Ils sont dans le désarroi, et doublement : ils sont dans la confusion parce que celui en qui ils avaient mis tous leurs espoirs est mort, il y a deux jours. Jésus était un homme exceptionnel, il était un prophète et plus qu’un prophète, un homme qui annonçait avec autorité la parole de Dieu ; cet homme semblait suffisamment droit, honnête et courageux pour incarner un certain renouveau spirituel, peut-être même pour envisager une restauration de la royauté en Israël. Et cet homme est mort, dans des circonstances atroces, victime d’une affreuse erreur judiciaire, d’une lamentable bavure. Cet homme a été condamné par les Juifs sur un malentendu, exécuté par les Romains dans des souffrances abominables, livré à la honte d’un supplice infamant qu’il n’avait en aucune façon mérité. Cet homme a été vu de tout Jérusalem dans une déréliction extrême, cloué sur une Croix, exposé aux dérisions hargneuses et aux insultes stupides.

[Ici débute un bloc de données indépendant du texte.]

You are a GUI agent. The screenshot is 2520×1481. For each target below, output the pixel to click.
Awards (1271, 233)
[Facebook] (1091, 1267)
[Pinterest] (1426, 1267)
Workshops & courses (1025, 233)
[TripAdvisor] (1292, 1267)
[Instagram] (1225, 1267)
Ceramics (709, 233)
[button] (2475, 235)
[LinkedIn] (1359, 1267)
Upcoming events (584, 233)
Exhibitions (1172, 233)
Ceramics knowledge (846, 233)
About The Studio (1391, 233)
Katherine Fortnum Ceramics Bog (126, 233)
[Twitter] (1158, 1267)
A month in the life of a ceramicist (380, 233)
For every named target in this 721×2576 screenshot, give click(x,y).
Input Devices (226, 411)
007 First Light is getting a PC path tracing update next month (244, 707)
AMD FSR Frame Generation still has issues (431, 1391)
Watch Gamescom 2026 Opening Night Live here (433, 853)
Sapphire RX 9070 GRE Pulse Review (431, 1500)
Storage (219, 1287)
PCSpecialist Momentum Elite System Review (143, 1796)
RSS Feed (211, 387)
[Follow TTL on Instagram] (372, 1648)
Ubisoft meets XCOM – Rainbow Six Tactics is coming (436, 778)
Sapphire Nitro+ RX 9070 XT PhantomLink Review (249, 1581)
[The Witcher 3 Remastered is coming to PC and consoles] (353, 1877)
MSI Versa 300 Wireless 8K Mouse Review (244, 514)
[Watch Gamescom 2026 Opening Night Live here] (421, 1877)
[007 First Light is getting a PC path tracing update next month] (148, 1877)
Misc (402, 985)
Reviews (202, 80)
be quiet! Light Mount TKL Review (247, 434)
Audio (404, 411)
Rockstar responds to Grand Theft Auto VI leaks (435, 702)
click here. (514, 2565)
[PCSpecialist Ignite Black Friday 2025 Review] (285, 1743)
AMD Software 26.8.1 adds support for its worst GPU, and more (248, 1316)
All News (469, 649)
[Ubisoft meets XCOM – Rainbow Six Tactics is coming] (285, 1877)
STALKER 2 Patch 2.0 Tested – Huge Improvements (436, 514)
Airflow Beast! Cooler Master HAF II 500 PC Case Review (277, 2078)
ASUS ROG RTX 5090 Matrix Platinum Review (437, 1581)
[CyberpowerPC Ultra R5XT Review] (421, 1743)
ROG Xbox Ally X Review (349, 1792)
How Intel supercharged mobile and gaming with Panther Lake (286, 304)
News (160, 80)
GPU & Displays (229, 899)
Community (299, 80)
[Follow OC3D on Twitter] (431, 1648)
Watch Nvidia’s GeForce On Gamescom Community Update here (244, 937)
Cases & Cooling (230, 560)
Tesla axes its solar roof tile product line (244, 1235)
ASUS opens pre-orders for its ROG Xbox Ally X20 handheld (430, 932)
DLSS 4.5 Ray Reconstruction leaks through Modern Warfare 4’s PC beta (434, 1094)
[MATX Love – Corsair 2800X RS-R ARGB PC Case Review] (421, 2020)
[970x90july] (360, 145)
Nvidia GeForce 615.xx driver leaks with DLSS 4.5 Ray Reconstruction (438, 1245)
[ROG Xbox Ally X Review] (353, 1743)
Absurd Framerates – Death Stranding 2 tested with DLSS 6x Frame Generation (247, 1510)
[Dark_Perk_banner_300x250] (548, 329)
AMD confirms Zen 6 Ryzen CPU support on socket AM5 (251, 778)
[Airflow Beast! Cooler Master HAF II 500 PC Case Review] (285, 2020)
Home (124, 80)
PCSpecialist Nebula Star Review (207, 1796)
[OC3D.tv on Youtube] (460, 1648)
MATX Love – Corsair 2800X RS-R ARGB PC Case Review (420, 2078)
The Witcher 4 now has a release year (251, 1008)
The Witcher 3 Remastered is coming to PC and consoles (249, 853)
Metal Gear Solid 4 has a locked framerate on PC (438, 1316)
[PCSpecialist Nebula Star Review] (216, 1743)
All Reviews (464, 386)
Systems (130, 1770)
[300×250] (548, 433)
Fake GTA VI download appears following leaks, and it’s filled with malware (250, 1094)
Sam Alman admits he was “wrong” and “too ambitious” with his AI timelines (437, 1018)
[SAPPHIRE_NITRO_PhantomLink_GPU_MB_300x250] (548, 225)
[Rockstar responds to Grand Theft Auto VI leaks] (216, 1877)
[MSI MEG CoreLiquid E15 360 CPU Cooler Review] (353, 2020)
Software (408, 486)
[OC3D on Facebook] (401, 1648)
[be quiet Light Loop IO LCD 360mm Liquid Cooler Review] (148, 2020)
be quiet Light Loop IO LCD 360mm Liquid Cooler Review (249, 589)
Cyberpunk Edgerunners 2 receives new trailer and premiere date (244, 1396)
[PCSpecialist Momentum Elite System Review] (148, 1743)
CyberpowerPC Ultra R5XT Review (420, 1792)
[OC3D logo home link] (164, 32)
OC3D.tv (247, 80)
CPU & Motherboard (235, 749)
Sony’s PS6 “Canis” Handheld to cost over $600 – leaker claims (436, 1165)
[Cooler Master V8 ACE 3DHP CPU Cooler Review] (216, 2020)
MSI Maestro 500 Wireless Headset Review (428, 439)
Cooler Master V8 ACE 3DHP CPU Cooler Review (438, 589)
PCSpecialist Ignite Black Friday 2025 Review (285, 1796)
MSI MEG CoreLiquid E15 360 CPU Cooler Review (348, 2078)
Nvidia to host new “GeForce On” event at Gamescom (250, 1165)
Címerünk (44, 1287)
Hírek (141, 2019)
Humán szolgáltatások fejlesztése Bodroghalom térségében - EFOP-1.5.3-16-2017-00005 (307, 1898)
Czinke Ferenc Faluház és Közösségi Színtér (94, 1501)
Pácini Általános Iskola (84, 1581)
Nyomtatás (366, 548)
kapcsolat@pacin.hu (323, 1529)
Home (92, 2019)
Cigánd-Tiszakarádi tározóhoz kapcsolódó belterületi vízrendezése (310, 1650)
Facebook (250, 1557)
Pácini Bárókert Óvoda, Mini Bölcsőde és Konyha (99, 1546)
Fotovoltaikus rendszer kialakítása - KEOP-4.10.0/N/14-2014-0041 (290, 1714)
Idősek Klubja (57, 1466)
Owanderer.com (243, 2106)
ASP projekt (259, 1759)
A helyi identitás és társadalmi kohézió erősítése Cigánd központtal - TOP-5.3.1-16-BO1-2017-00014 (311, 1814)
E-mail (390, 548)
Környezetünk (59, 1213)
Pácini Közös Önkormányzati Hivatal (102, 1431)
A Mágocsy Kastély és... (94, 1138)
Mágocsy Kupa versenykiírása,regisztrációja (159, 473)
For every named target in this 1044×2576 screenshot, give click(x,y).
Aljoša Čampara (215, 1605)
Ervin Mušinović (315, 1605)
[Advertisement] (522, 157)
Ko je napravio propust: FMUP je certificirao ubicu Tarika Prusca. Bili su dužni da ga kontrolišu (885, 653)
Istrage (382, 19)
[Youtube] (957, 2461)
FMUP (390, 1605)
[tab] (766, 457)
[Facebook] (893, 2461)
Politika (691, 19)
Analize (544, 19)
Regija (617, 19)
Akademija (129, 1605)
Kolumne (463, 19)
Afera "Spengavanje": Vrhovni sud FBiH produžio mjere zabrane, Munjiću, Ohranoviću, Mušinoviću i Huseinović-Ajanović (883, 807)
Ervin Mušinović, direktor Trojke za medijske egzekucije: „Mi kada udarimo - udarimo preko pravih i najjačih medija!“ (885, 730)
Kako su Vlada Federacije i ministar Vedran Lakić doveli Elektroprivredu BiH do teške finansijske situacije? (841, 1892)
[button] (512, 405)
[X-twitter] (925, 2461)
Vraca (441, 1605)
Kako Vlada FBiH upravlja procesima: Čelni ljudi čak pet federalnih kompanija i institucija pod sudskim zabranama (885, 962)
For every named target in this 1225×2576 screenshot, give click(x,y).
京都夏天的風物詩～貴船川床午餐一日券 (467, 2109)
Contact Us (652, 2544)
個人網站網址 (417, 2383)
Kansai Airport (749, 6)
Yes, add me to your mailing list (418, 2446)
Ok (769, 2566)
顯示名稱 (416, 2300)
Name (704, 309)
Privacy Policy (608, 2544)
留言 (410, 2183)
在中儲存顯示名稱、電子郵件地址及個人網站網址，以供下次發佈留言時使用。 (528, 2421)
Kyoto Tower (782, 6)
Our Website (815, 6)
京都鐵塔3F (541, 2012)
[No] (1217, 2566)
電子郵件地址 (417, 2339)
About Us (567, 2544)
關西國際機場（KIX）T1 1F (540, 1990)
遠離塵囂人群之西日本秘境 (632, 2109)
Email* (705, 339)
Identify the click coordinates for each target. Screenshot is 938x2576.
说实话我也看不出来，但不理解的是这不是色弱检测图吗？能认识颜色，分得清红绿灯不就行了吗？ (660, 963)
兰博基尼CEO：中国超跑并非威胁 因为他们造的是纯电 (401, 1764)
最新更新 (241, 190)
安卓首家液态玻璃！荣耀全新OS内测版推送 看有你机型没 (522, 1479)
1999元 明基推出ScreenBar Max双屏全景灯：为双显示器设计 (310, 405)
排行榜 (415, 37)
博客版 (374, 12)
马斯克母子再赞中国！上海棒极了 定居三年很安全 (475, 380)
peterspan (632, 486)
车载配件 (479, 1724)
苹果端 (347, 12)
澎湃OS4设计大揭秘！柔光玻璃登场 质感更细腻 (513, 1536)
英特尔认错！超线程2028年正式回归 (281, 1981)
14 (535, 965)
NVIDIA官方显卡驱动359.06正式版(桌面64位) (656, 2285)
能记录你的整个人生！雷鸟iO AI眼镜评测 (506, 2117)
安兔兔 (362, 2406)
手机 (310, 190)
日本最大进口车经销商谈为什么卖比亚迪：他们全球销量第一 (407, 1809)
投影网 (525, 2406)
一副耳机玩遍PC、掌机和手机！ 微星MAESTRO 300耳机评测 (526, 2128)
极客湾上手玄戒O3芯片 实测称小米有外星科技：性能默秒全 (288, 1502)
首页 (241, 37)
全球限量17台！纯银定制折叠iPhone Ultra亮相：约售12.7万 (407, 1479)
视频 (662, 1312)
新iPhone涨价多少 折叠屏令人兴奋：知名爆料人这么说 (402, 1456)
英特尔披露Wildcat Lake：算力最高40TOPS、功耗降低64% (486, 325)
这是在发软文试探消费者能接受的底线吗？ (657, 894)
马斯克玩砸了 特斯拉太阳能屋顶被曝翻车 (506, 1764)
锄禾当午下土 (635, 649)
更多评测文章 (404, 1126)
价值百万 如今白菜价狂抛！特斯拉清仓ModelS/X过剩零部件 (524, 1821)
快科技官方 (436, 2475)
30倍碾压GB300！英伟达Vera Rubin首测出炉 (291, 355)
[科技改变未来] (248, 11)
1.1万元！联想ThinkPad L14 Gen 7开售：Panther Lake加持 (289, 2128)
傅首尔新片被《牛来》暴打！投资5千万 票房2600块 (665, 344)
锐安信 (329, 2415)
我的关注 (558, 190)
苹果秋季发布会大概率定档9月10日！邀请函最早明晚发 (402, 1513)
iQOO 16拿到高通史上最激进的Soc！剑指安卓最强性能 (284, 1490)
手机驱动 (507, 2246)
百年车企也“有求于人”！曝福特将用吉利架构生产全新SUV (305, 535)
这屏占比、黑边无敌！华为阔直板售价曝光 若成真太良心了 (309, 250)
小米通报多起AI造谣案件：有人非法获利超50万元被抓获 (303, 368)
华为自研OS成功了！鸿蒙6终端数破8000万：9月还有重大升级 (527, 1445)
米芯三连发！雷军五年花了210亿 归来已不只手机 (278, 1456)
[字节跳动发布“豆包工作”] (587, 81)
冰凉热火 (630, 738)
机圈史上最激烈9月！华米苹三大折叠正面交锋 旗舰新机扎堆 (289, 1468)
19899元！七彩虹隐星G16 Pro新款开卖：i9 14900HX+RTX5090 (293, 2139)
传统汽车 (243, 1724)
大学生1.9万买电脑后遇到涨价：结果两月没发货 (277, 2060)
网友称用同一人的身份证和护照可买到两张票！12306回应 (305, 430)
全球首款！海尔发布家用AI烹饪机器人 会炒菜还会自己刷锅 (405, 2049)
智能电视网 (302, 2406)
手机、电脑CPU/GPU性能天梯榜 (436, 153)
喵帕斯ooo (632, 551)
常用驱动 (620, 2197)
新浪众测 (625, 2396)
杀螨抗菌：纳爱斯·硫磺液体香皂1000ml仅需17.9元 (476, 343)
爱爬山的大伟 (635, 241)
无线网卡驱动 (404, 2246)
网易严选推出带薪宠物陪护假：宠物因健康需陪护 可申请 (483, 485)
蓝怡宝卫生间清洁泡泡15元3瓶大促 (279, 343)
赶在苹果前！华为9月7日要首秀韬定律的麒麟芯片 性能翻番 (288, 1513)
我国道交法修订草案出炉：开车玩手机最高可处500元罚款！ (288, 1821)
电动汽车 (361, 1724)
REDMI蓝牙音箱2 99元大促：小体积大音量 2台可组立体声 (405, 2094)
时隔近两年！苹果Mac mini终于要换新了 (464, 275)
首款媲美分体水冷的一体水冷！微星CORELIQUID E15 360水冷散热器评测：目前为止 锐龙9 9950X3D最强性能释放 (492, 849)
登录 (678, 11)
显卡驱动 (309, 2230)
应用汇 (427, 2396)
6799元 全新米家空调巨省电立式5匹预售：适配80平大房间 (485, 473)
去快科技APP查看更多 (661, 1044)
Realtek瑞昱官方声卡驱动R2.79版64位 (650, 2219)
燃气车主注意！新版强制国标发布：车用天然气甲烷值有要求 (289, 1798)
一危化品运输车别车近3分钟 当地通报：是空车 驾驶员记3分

Mais il y a pire : cet homme a été mis au tombeau, mais ce matin, son tombeau est vide. A la douleur de sa mort s’ajoute maintenant la douleur incompréhensible de la disparition de son corps. Des femmes sont venues annoncer que son sépulcre est béant ; et cela est une angoisse supplémentaire. Et puis, elles ont dit aussi qu’il est vivant ; et cela est absurde. C’est du radotage, de l’hystérie, des récits de bonnes-femmes. Les Apôtres sont allés constater que le tombeau est ouvert, et ils ont été confrontés à ce double anéantissement : la mort et la disparition ; le meurtre et ce qui ressemble bien à une profanation. « Mais lui, ils ne l’ont pas vu » (Lc 24, 24).
Alors qui est-il, cet homme qui marche avec eux, qui vient, comme eux, de Jérusalem, et qui ignore ces événements ? « Quels événements ? » (Lc 24, 19) ose-t-il demander. Ce doit être un naïf, ou bien un reclus qui est passé par Jérusalem sans se rendre compte de la tragédie qui vient de s’y jouer. Qui est-il ce voyageur simplet qui ne regarde pas le pays qu’il traverse ? Alors les deux disciples qui parlaient entre eux se mettent à raconter, toujours la même chose : la mort, le deuil, la disparition, l’angoisse. Et le voyageur écoute, patiemment, comme s’il apprenait d’eux ce qu’il ne savait pas. Cléophas parle à Jésus de Jésus, sans se rendre compte de l’incongruité de son discours ; et le Ressuscité supporte le quiproquo avec une admirable bienveillance.
Et le voilà qui se met à parler, et qu’il explique. Il ignorait les événements, mais, pourtant, il semble maintenant les comprendre. Il commence par raconter le meurtre d’Abel par Caïn (Gn 4, 1-8) ; puis il parle du sacrifice d’Abraham (Gn 22), quand le patriarche a reçu son fils Isaac qu’il avait lié sur l’autel, vivant au-delà du sacrifice (cf. He 11, 19). Puis il évoque la figure de Moïse qui libère les Hébreux persécutés de la maison de servitude (Ex 12-15) ; il leur montre que le peuple, en traversant la Mer Rouge, est passé au-delà de la mort pour ressortir vers la vie, une vie nouvelle, une vie libre. Puis il relit ce que le prophète Isaïe avait annoncé d’un énigmatique « serviteur » du Seigneur qui devait souffrir et qui ferait de sa vie un sacrifice de paix (Is 52, 13 – 53 12). Enfin, il se souvient du prêtre Zacharie, le fils de Barachie (2Ch 24, 20-22), tué dans le sanctuaire et dont le propre sang fut présenté devant Dieu (cf. Mt 23, 35).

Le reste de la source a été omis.